Regen, Wind und 16,50 Euro für zwei Tacos: Im Olympiastadion München wird Robbie Williams zur Geduldsprobe. Doch dann hört pünktlich der Regen auf.
München – Es schüttet wie aus Kübeln. 16 Grad. Eisiger Wind. Das Olympiastadion München verwandelt sich in eine Wasserlandschaft. Trotzdem harren 70.000 Fans aus. Robbie Williams soll jeden Moment auf die Bühne. Die ersten Besucher geben auf. Durchnässt und frierend verlassen sie das Stadion. Aber die Hardcore-Fans? Die lassen sich nicht unterkriegen.
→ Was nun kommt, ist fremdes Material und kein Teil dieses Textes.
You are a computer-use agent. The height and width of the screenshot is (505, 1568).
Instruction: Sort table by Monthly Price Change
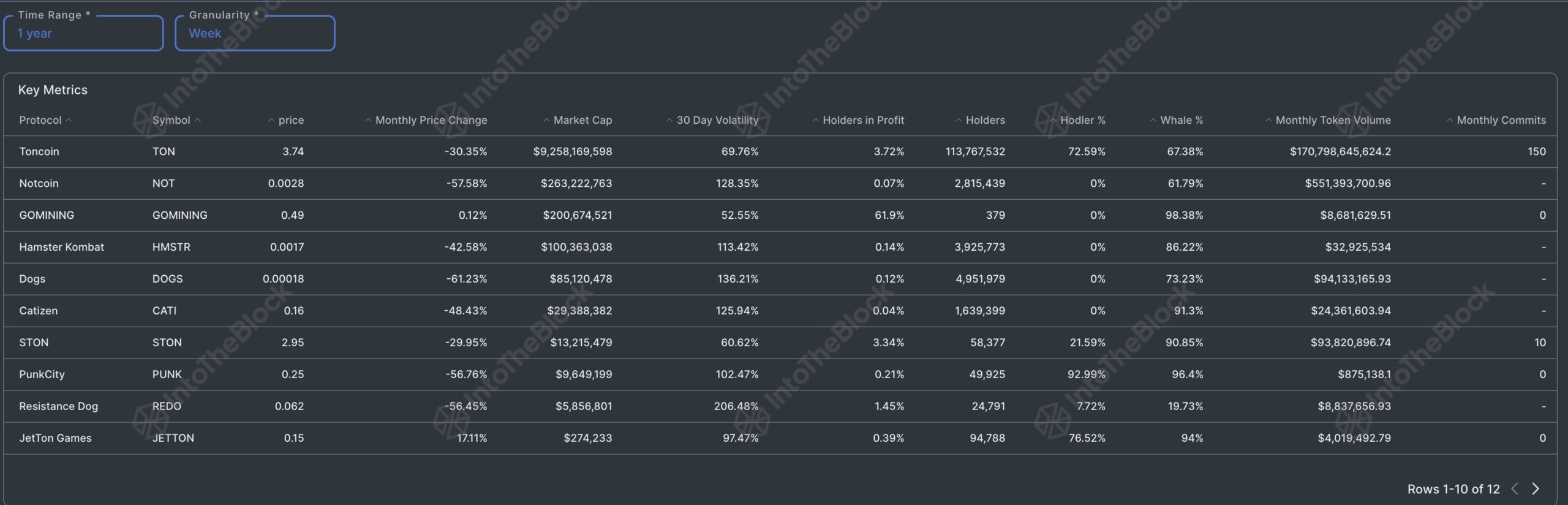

Olympiaberg bleibt gespenstisch leer
Der Olympiaberg präsentiert sich ungewohnt verwaist. Normalerweise drängen sich hier die Massen bei Großkonzerten. Heute herrscht gähnende Leere. Das Wetter schreckt ab. Wer trotzdem da ist, kuschelt sich unter Regencapes zusammen. Regenschirme werden zu kleinen Zelten. Jeder Zentimeter trockener Platz ist Gold wert.
Oberpfälzer zeigen, wie es geht
Ein Paar aus Weiden strahlt trotz Dauerregen. „Wir haben Brotzeit und viele Getränke dabei“, lachen sie. Oberpfälzer sind eben hart im Nehmen. Regen? Kein Problem. Während andere bibbern, packen die beiden ihre Stulle aus. So geht bayerische Gelassenheit.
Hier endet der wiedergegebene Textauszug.